ThisNameIsNotAvailable
02.01.2023 12:45
Circumcircle wrote: Let $a_0$ be a fixed positive integer. We define an infinite sequence of positive integers $\{a_n\}_{n\ge 1}$ in an inductive way as follows: if we are given the terms $a_0,a_1,...a_{n-1}$ , then $a_n$ is the smallest positive integer such that $\sqrt[n]{a_0\cdot a_1\cdot ...\cdot a_n}$ is a positive integer. Show that the sequence $\{a_n\}_{n\ge 1}$ is eventually constant. Note: The sequence $\{a_n\}_{n\ge 1}$ is eventually constant if there exists a positive integer $k$ such that $a_n=c$, for every $n\ge k$. My solution. If $a_0=1$, then $a_n=1$ for all $n$. Otherwise, let $p$ be a prime divisor of $a_0$ and $b_n=\nu_p(a_0\cdot a_1\cdots a_n)$. We claim the sequence $\left( \frac{b_n}{n} \right)_{n\geq 1}$ is decreasing.

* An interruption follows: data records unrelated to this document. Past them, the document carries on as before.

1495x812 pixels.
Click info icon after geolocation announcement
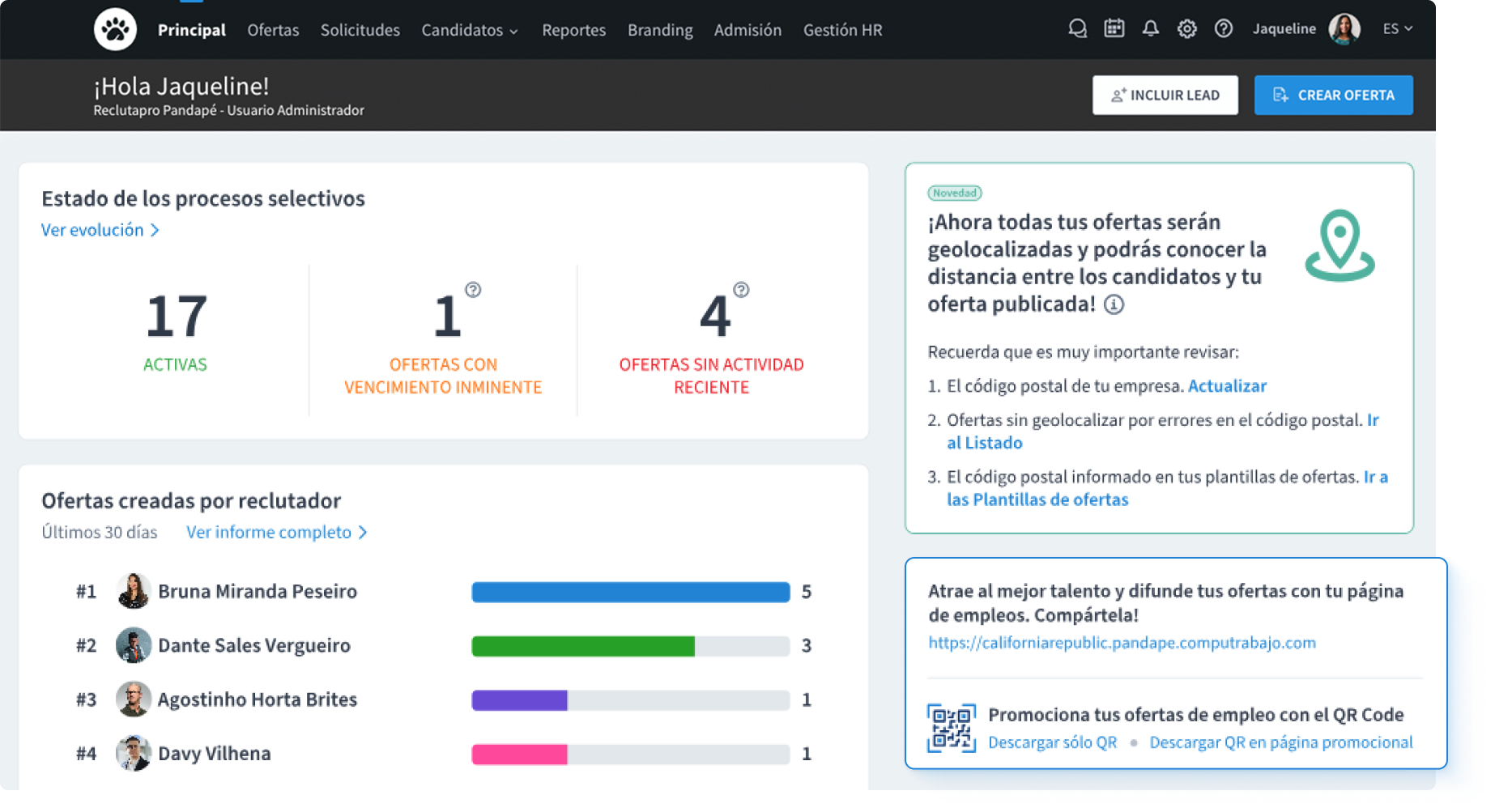coord(1114,305)
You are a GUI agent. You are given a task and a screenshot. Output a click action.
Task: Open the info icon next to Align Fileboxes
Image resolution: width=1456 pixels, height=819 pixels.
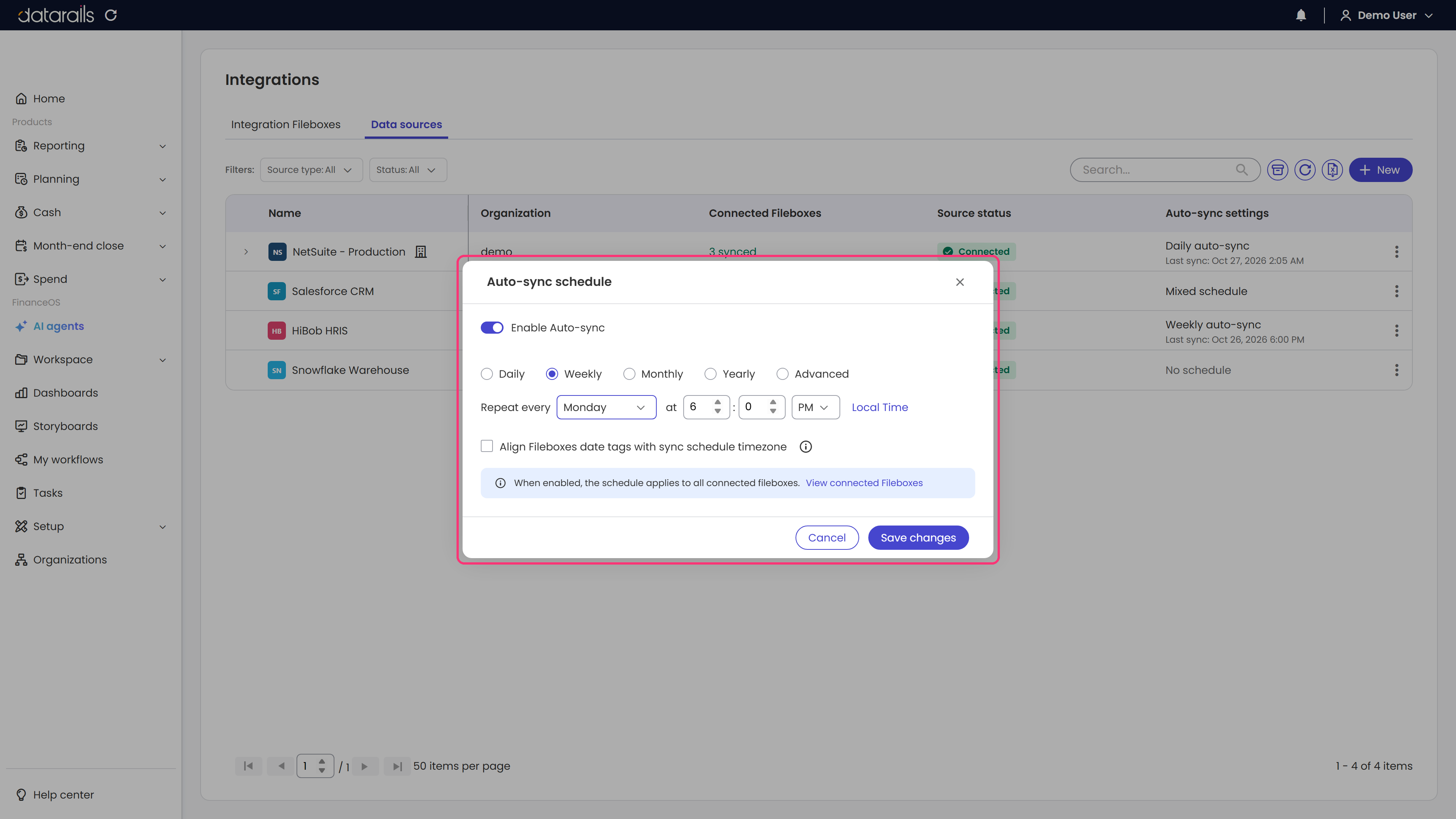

Then it will eventually be constant since $n\mid b_n\implies b_n\geq n$ and the conclusion follows. From the definition, $n\mid b_n$ and $n+1\mid b_{n+1}$. Let $b_n=kn$, then $n+1\mid kn+\nu_p(a_{n+1})\implies n+1\mid \nu_p(a_{n+1})-k$. Notice $\nu_p(a_{n+1})\leq n$ since its smallestnest, we have $\nu_p(a_{n+1})\leq k\implies \frac{b_{n+1}}{n+1}=\frac{b_n+\nu_p(a_{n+1})}{n+1}\leq\frac{b_n}{n}$.